Reading Ambitiously 10-24-25
AI Regulation, High Agency, Agents v. ChatBots, Coatue Fall update, LLMs are like ghosts not animals, Ramp AI index, AI traffic share, top 15 AI companies by value, state of crypto 2025, Vision Pro
Enjoy this week’s Big Idea read by me:
The big idea: Regulating AI seems inevitable. What’s your opinion?
If you do not already have an opinion on AI regulation, I predict, you will. Every powerful technology eventually meets its regulatory moment. We’re already seeing it at the state level in Colorado (SB-24) and California (SB-53).
You can already see the narratives forming. A colleague told me this week that his daughter is “cutting back on AI usage” after seeing a TikTok claiming each ChatGPT prompt wastes a cup of water. This has since been debunked, but it does not matter. Powerful groups are shaping the rhetoric, each trying to influence how you think about AI’s cost, risk, and morality. Ultimately, to use that influence to gather support to define the regulation around it.
When I went down the rabbit hole preparing this piece, it became clear that AI regulation is too large for one essay. It is part technological, part political, part philosophical, maybe even part religious, as Peter Thiel has been talking about these risks leading to ushering in the anti-Christ. Thus, it will be a recurring theme in Reading Ambitiously as we move into 2026.

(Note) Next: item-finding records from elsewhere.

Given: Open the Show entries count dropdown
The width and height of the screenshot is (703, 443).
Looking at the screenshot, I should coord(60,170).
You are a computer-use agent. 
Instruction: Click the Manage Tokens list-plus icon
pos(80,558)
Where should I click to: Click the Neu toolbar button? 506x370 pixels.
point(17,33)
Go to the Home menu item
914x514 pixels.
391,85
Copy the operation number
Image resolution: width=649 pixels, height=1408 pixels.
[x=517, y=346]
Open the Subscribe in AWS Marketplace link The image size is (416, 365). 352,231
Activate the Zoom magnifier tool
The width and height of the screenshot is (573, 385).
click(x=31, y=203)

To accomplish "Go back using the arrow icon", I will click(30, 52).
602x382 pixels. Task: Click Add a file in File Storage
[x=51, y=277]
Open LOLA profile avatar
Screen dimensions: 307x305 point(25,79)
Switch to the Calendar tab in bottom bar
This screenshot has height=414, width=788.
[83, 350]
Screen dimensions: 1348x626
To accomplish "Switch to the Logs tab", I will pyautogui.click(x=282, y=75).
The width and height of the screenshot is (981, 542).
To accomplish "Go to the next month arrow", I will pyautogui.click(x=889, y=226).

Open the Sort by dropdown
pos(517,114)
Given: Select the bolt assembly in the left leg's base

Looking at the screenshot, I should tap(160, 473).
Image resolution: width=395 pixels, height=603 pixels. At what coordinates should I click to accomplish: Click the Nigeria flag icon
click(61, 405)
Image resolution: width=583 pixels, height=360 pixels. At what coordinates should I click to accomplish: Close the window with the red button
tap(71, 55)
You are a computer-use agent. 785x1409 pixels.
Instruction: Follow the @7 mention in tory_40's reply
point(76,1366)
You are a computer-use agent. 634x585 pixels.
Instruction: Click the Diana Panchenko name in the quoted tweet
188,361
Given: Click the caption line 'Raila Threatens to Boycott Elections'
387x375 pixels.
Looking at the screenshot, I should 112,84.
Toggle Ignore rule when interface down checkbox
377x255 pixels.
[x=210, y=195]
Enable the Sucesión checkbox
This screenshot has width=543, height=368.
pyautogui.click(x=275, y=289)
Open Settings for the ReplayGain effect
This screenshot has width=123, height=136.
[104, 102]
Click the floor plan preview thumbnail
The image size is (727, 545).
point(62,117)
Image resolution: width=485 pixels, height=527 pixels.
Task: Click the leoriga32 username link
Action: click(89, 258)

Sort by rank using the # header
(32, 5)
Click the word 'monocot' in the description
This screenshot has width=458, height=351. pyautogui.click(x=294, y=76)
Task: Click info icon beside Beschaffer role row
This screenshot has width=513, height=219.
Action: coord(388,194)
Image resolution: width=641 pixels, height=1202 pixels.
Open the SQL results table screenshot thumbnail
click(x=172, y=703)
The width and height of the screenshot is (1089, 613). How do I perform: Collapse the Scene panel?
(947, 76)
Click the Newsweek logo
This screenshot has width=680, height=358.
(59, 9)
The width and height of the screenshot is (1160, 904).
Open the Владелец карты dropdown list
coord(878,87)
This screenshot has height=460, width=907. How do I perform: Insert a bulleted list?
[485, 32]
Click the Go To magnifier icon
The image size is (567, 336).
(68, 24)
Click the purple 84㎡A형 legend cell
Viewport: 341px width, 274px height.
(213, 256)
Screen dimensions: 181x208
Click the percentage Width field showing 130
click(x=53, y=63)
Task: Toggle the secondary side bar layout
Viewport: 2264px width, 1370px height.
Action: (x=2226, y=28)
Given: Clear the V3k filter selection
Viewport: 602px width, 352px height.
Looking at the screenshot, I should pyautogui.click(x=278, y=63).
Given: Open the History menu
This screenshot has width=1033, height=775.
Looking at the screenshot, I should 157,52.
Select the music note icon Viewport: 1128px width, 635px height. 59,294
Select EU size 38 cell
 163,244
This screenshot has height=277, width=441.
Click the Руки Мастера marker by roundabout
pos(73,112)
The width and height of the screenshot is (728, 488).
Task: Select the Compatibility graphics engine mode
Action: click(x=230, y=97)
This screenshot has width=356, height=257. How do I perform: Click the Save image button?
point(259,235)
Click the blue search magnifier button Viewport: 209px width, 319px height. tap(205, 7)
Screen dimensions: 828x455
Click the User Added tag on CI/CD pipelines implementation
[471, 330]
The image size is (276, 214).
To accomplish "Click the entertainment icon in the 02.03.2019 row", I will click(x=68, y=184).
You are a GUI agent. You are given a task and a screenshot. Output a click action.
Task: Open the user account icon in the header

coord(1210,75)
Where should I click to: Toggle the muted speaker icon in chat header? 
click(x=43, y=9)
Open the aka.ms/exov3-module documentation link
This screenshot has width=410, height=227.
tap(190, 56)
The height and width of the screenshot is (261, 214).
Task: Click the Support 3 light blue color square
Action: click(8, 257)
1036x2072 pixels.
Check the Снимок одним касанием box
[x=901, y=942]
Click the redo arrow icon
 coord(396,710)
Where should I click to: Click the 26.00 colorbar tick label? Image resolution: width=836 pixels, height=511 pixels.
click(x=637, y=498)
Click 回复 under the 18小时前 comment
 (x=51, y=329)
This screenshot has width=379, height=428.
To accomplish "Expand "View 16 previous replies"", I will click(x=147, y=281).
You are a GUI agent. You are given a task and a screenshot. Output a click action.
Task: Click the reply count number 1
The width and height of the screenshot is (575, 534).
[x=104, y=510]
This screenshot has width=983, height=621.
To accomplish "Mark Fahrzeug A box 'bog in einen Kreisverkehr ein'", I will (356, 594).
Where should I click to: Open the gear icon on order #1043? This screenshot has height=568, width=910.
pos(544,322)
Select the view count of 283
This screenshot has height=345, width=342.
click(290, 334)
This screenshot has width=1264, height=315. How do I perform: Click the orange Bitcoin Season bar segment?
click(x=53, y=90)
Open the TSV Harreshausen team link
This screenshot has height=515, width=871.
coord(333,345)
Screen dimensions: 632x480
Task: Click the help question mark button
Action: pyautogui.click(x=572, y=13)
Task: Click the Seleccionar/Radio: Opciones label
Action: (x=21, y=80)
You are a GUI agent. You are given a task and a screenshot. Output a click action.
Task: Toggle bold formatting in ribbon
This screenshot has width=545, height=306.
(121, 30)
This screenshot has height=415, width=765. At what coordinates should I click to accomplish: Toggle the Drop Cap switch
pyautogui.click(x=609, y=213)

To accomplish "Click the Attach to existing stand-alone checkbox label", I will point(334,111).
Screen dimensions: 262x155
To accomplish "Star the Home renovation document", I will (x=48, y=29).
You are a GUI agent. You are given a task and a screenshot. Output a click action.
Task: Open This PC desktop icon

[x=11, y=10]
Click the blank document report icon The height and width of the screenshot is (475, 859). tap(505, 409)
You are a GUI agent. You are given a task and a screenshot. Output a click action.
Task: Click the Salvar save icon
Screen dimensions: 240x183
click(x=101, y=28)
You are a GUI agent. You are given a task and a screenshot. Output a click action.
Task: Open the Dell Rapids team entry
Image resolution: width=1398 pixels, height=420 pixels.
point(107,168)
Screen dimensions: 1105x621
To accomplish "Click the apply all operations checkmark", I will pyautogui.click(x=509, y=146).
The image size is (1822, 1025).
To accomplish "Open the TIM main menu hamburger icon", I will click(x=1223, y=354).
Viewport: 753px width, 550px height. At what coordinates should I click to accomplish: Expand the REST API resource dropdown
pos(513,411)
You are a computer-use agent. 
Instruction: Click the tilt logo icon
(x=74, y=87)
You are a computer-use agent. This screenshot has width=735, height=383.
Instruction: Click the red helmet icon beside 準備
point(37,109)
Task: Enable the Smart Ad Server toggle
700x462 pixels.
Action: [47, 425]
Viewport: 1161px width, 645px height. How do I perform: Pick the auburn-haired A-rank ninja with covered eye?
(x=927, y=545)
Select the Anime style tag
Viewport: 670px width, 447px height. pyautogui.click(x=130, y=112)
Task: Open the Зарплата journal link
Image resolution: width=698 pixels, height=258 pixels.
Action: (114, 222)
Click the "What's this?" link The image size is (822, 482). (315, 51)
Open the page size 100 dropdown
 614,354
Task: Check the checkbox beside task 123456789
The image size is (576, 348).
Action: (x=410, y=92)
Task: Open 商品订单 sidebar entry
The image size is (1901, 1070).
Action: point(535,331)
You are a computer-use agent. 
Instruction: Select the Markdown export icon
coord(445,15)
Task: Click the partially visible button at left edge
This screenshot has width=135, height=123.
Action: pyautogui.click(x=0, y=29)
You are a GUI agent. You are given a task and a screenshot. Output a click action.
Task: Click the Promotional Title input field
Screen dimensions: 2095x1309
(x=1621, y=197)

For now, one question seems to matter most: should we accelerate AI progress at all costs, or slow down to ensure AI develops safely? Or is the answer somewhere in the middle?
Safety and Alignment
The answer to that question certainly hinges on two key concepts in AI research. Alignment, which refers to an AI system’s goals and outputs aligning with human intentions and values, and Safety means preventing harm from occurring.
When Sam Altman was fired from OpenAI, board member Ilya Sutskever questioned whether the company had been acting responsibly under Altman’s leadership. Ilya was in charge of what OpenAI called the “super alignment” team. He’s also not alone, many researchers share concerns about ensuring we get safety and alignment right.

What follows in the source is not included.